Expression of signal transducing T-cell receptor zeta molecules after adoptive immunotherapy in patients with gastric and colon cancer.

Abstract

We and others have shown decreased expression of T-cell receptor-CD3-associated signal transducing zeta molecules (TCRzeta) in tumor infiltrating and peripheral T cells of patients with advanced cancer. In the present study, we performed adoptive immunotherapy (AIT) with tumor-associated lymphocytes (TAL) in patients with gastric (n = 11) and colon (n = 3) cancer with stage IV and investigated whether the alteration of signal transducing molecules was observed with AIT, compared to an untreated control group (n = 13). Autologous TALs isolated from malignant ascites or pleural effusion were cultured with stimulation of autologous tumor in the presence of interleukin-2 (IL-2) and were transferred to the patients. TCR zeta expression in peripheral T cells was measured by flow cytometric analysis of permeabilized cells with anti-zeta monoclonal antibody (MAb) (TIA-2) before and after AIT. We confirmed the down-regulation of TCR zeta expression in peripheral blood lymphocytes (PBL) of patients with gastric and colon cancer with stage IV compared to healthy donors (n = 15). AIT induced up-regulation of TCR zeta expression in 2 of 14 treated patients, caused no significant change of TCR zeta expression in 7 patients and induced further down-regulation in 5 patients.

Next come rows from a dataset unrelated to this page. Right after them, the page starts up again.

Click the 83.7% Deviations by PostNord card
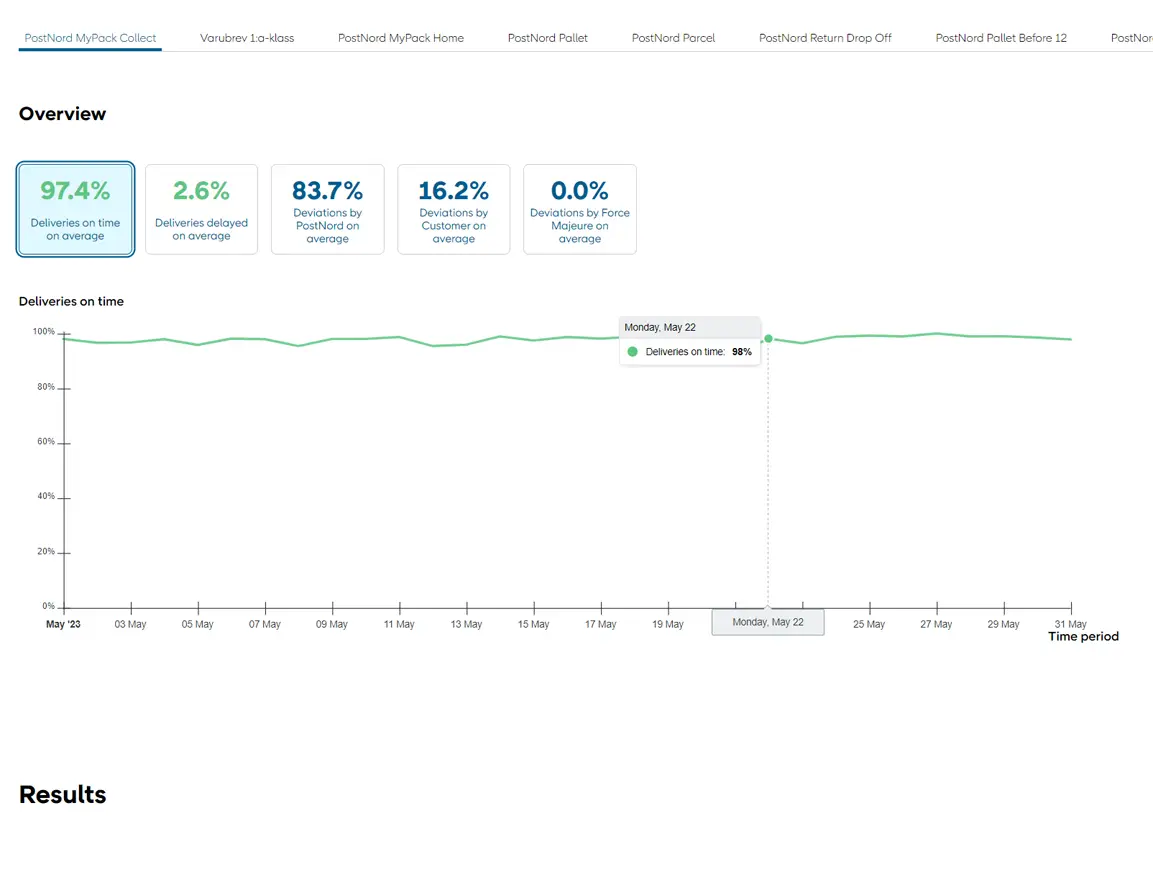 coord(328,209)
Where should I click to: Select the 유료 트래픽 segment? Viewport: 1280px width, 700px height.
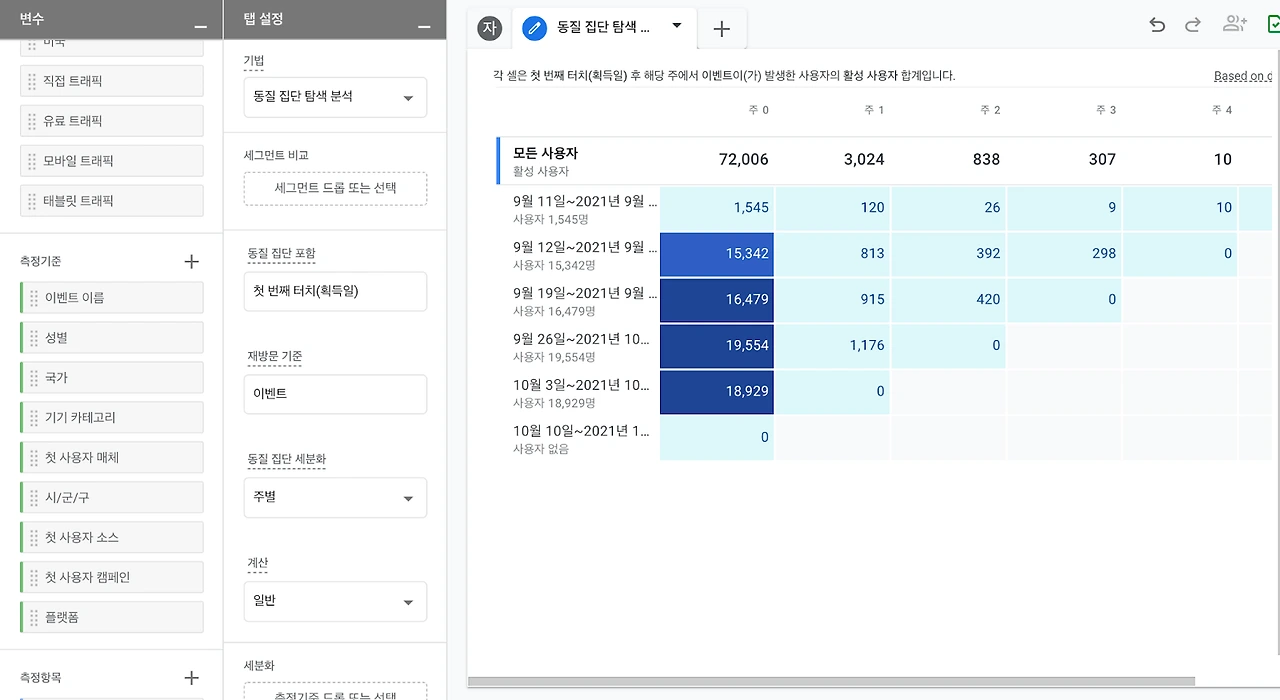tap(112, 121)
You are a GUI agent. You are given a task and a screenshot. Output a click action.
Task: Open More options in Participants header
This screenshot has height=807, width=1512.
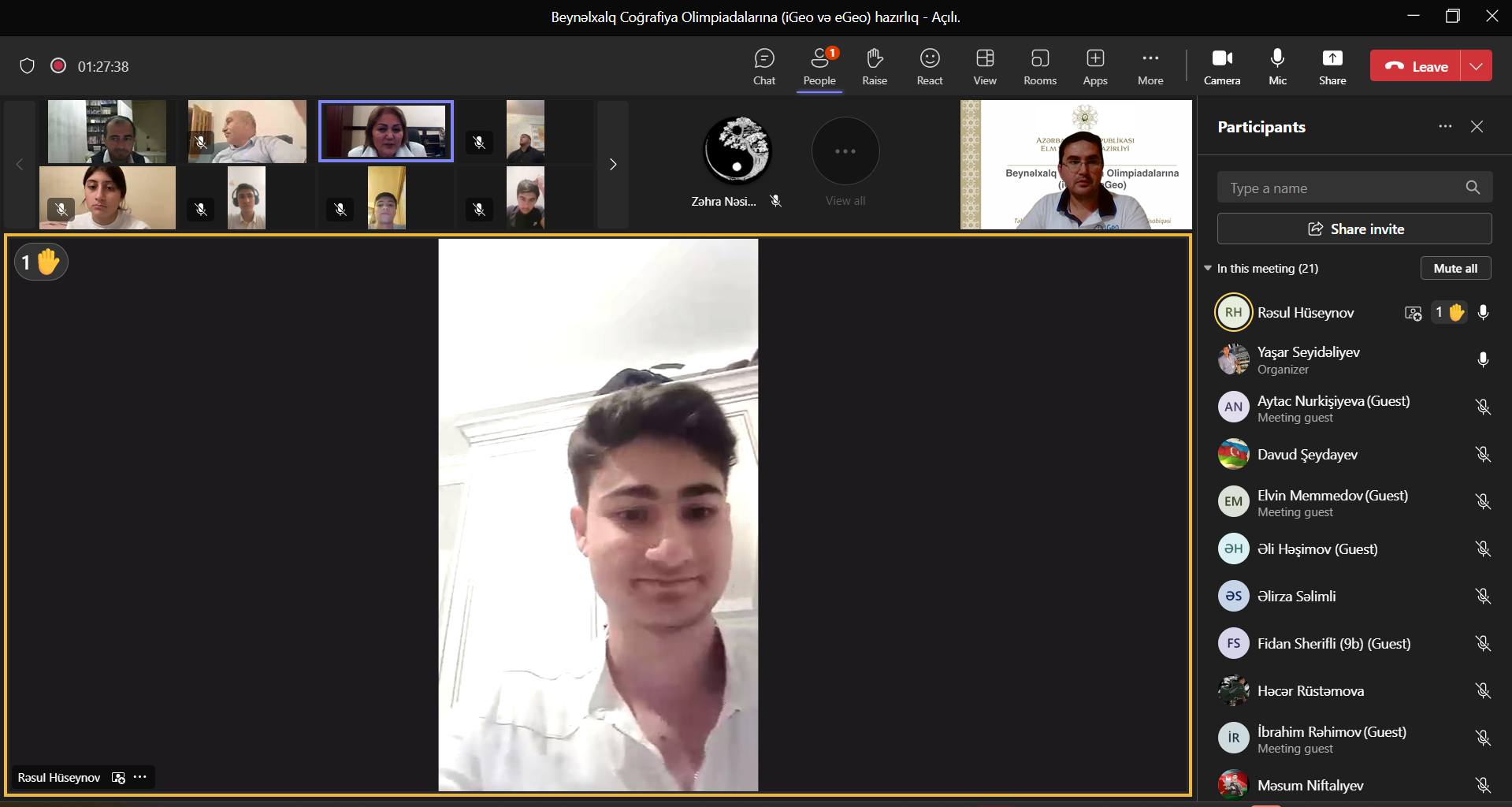tap(1444, 127)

The patients who achieved clinical responses (n = 3) with AIT showed no significant change of TCR zeta expression. On the other hand, in the control group without adoptive transfer, further down-regulation of TCR zeta expression was observed during the corresponding periods, paralleling disease progression. Taken together, TCR zeta expression in the patients was further down-regulated, corresponding to disease progression in individual cancer patients. In some patients, AIT could induce increased or stable TCR zeta expression. The quantitative analysis of TCR zeta expression might provide vital information that can be used to optimize therapy by preserving immune functions within cancer patients.